A0389
Title: Component and feature selection in mixtures of generalised linear models
Authors: Sollie Millard - University of Pretoria (South Africa) [presenting]
Salomi Millard - University of Pretoria (South Africa)
Frans Kanfer - University of Pretoria (South Africa)
Mohammad Arashi - Ferdowsi University of Mashhad (Iran)
Gaonyalelwe Maribe - University of Pretoria (South Africa)

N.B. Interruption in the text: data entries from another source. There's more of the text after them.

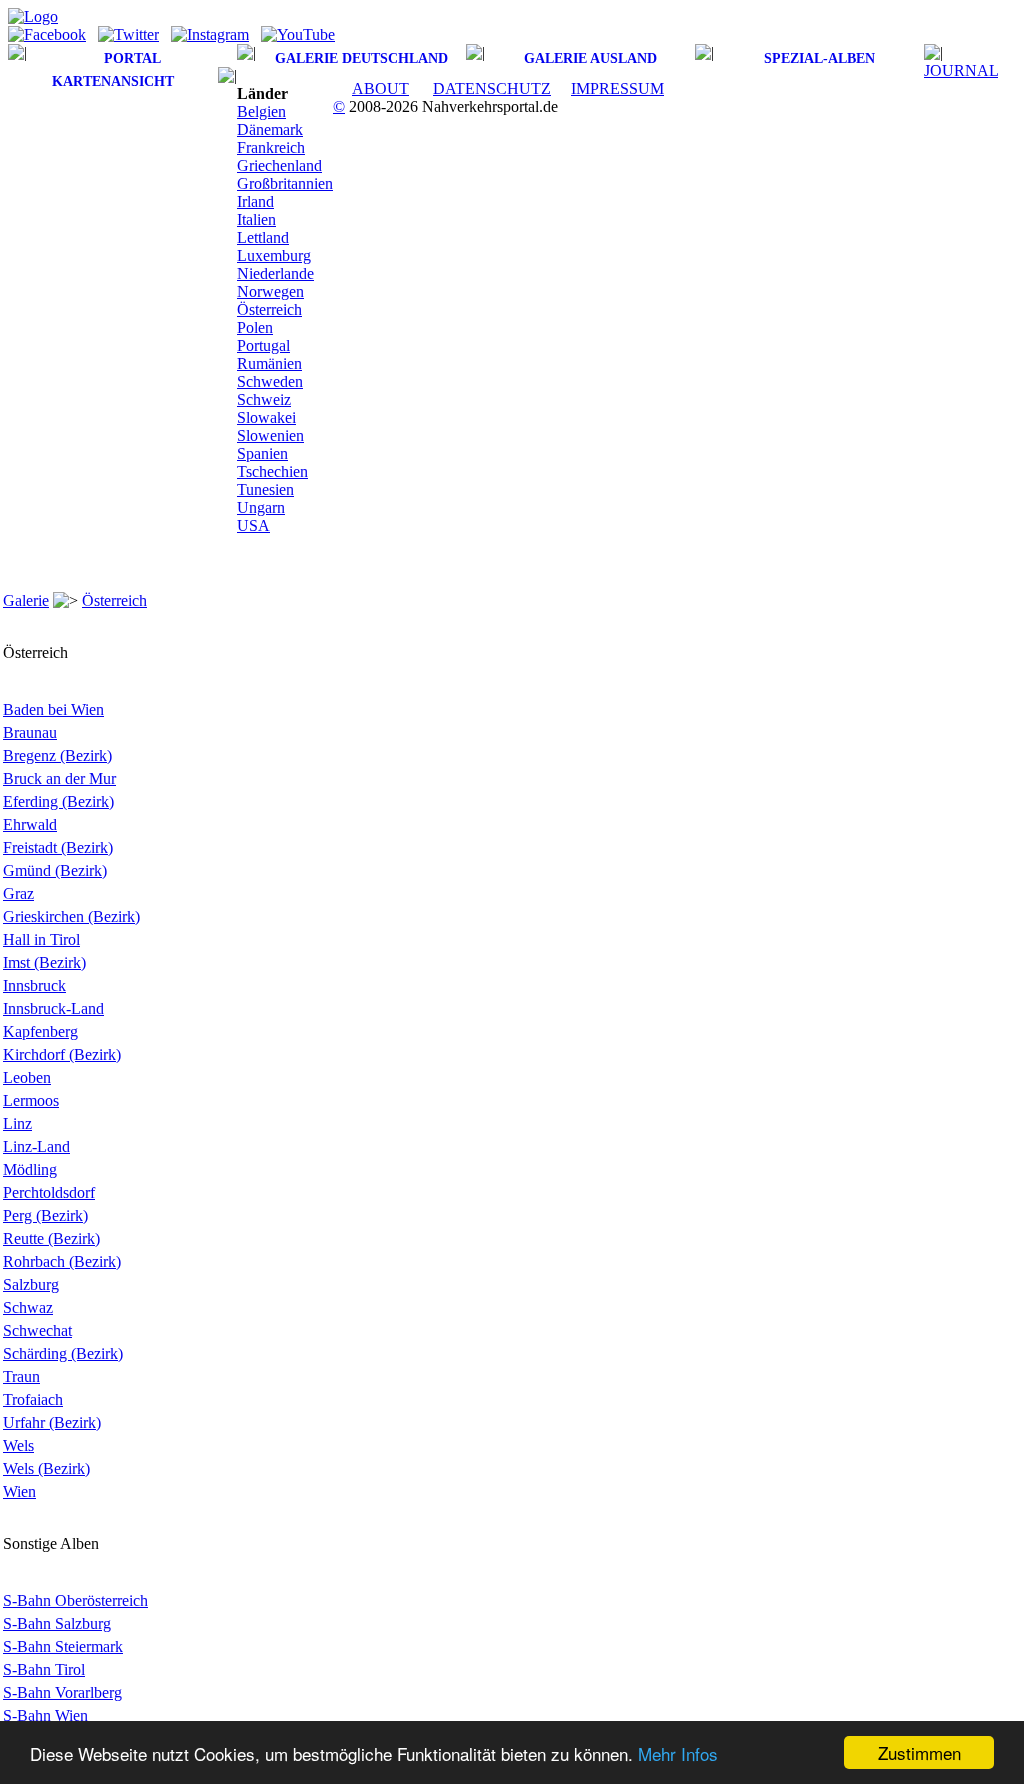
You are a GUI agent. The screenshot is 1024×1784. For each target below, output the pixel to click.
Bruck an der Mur (59, 778)
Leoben (27, 1077)
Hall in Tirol (41, 939)
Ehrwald (30, 824)
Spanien (262, 453)
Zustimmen (919, 1752)
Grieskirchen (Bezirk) (71, 916)
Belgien (261, 111)
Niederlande (275, 273)
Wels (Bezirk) (46, 1468)
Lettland (263, 237)
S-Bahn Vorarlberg (62, 1692)
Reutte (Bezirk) (51, 1238)
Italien (256, 219)
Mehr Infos (678, 1753)
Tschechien (272, 471)
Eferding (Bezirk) (58, 801)
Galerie (26, 600)
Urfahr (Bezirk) (52, 1422)
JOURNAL (961, 70)
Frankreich (271, 147)
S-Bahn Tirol (44, 1669)
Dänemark (270, 129)
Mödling (30, 1169)
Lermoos (31, 1100)
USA (253, 525)
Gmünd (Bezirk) (55, 870)
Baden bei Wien (53, 709)
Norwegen (270, 291)
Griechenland (279, 165)
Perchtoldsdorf (49, 1192)
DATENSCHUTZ (492, 88)
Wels (18, 1445)
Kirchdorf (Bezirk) (62, 1054)
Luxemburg (274, 255)
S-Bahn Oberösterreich (75, 1600)
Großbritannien (285, 183)
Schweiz (264, 399)
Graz (18, 893)
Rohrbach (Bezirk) (62, 1261)
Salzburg (31, 1284)
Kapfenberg (40, 1031)
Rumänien (269, 363)
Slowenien (270, 435)
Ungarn (261, 507)
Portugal (263, 345)
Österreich (269, 309)
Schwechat (37, 1330)
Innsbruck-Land (53, 1008)
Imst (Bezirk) (44, 962)
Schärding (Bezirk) (63, 1353)
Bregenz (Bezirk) (57, 755)
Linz (17, 1123)
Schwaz (28, 1307)
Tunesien (265, 489)
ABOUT (380, 88)
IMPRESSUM (617, 88)
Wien (19, 1491)
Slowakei (266, 417)
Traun (21, 1376)
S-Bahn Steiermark (63, 1646)
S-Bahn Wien (45, 1715)
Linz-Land (36, 1146)
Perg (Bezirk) (45, 1215)
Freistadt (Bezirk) (58, 847)
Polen (255, 327)
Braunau (30, 732)
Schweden (270, 381)
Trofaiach (33, 1399)
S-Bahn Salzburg (57, 1623)
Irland (255, 201)
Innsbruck (34, 985)
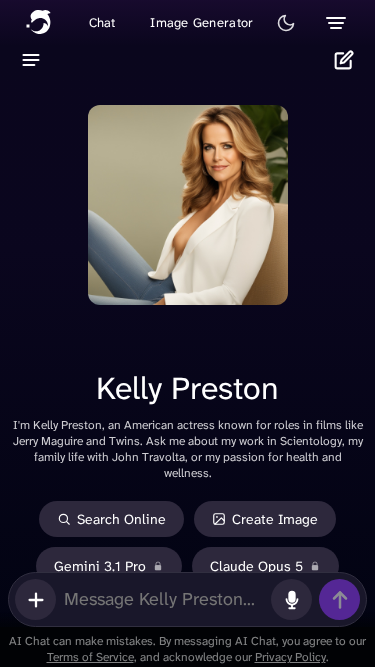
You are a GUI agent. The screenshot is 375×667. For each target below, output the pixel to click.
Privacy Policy (290, 657)
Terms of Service (90, 657)
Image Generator (201, 22)
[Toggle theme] (286, 23)
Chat (102, 22)
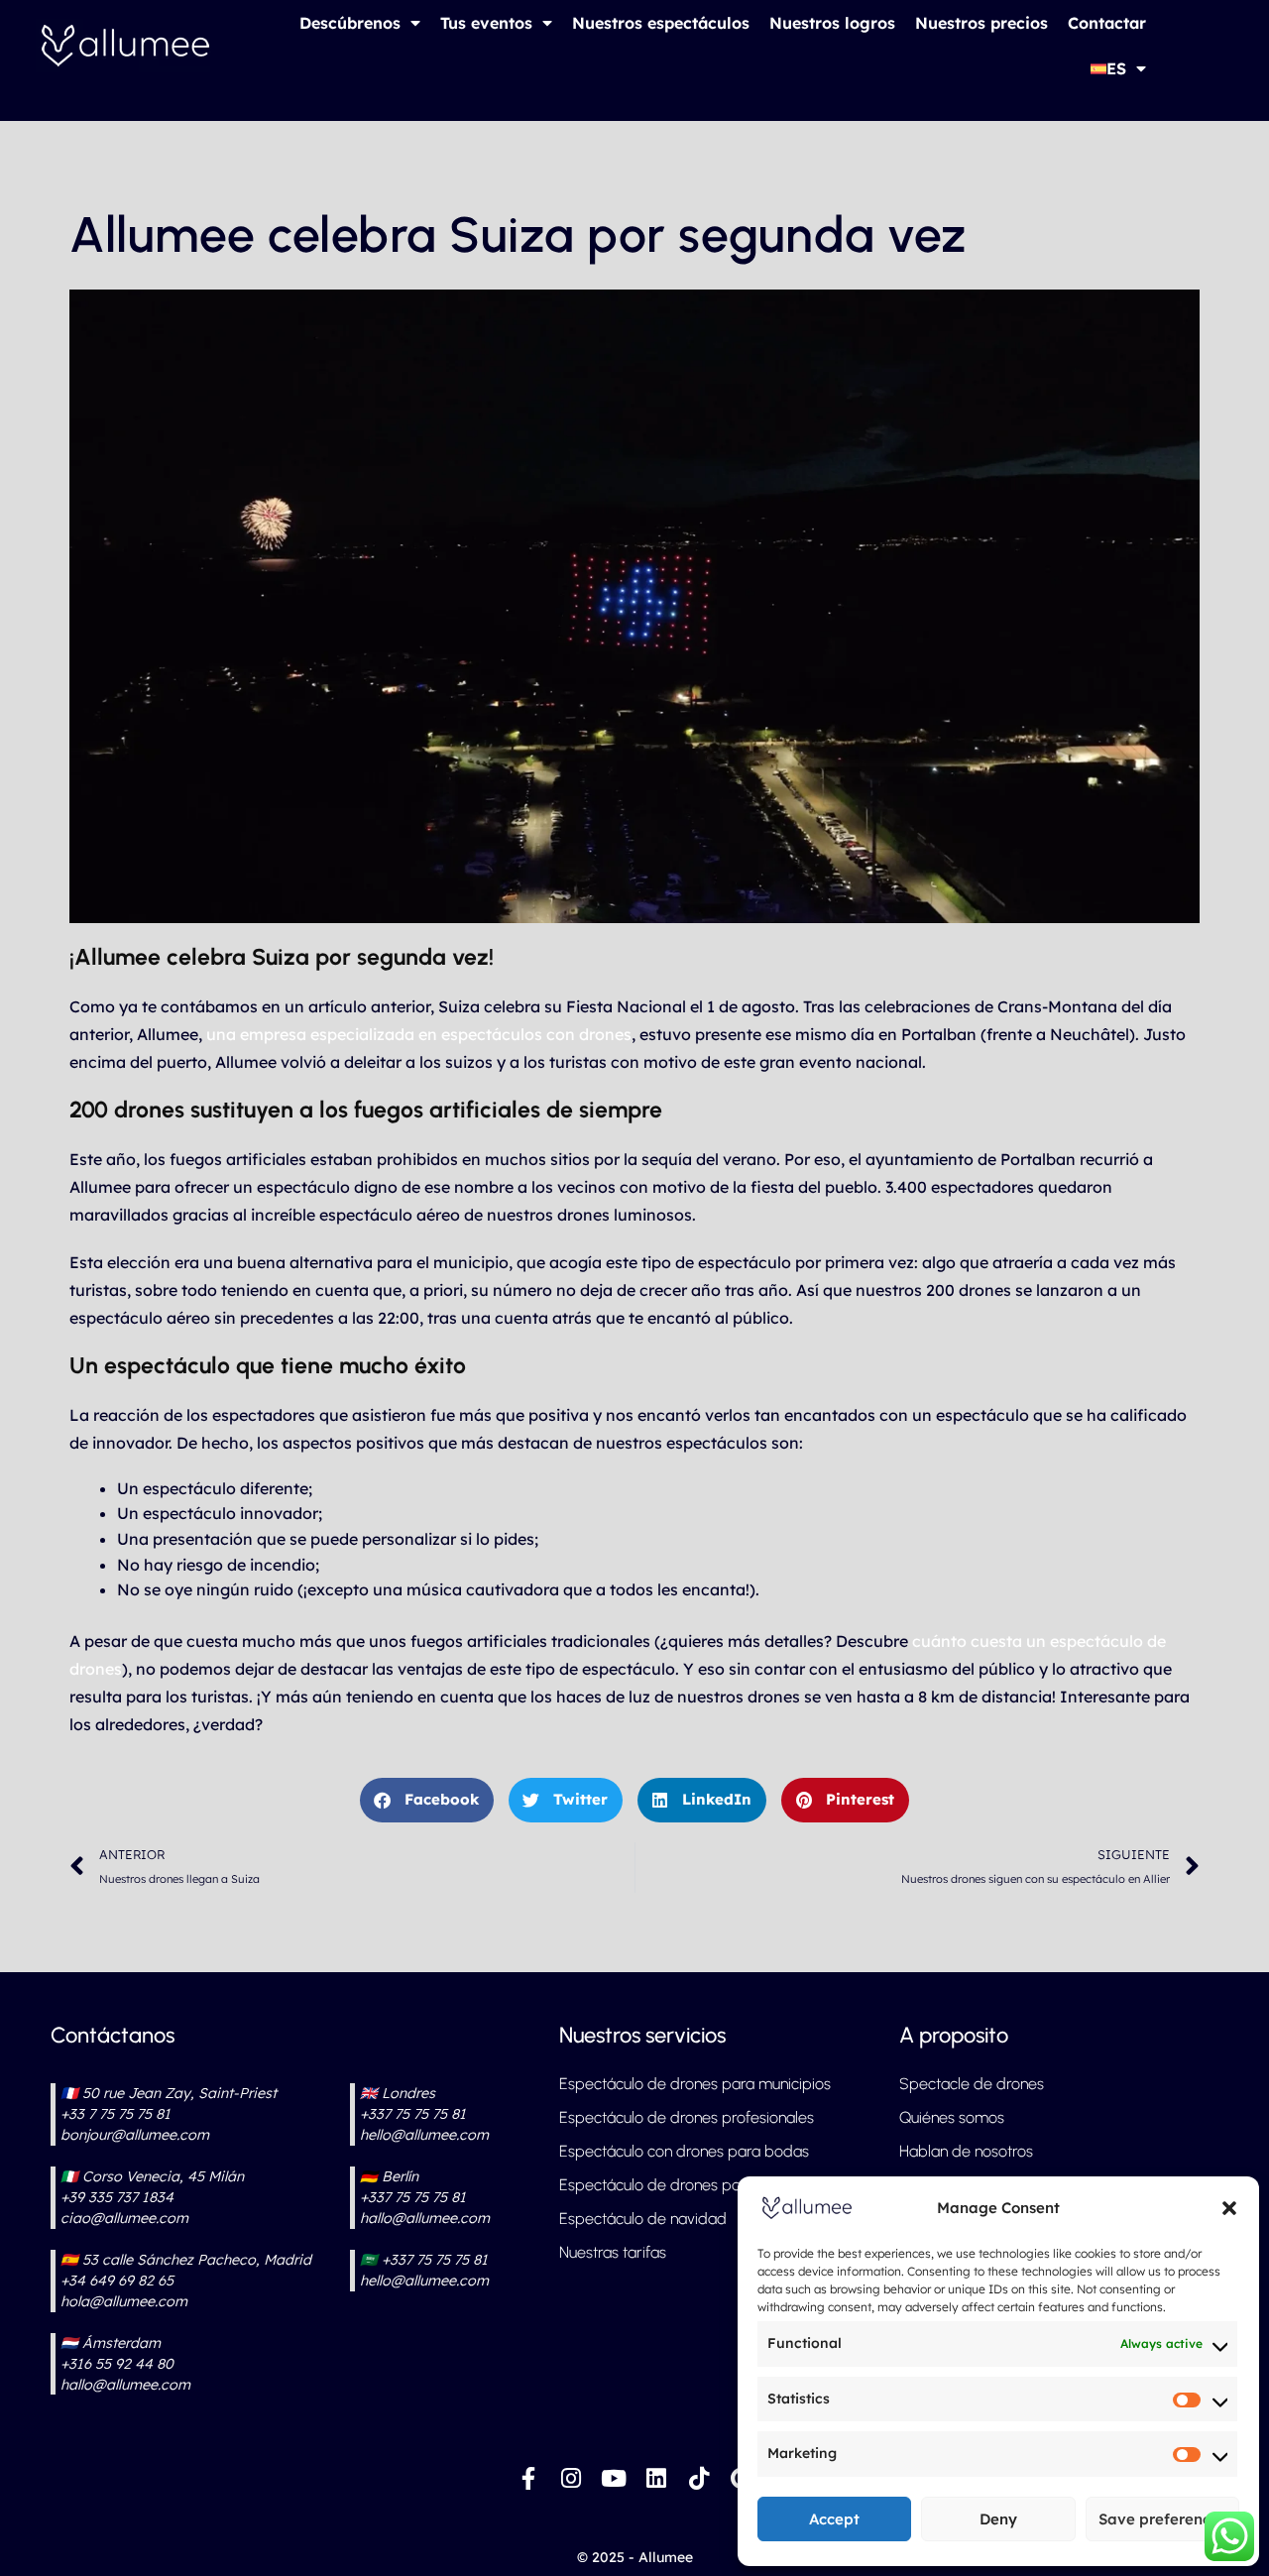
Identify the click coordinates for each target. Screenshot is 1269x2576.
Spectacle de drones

Abstract: Datasets with a relatively large number of highly correlated features are often found in applications of a finite mixture of regression models, resulting in unstable parameter estimates. The contribution of each feature towards the response variable differs in the respective components of the mixture model. This creates a complex feature selection problem. Penalised regression methods are frequently used to perform feature selection whilst addressing the issues that arise due to multicollinearity. The estimation of a mixture of generalised linear models in the presence of multicollinearity is considered, addressing both feature and component selection. The selection of the optimal number of components is important since traditional maximum likelihood estimation faces difficulty when an incorrect number of components are specified. We propose a novel penalised-likelihood approach to conduct model selection for finite mixtures of generalised linear models. Penalties are imposed on both mixing proportions and regression coefficients, hence order selection of the mixture and the variable selection in each component can be simultaneously achieved. A modified EM algorithm is proposed. We consider the use of the novel modified elastic-net penalty for feature selection. An extensive simulation study is performed to demonstrate the properties pertaining to component and feature selection of this approach.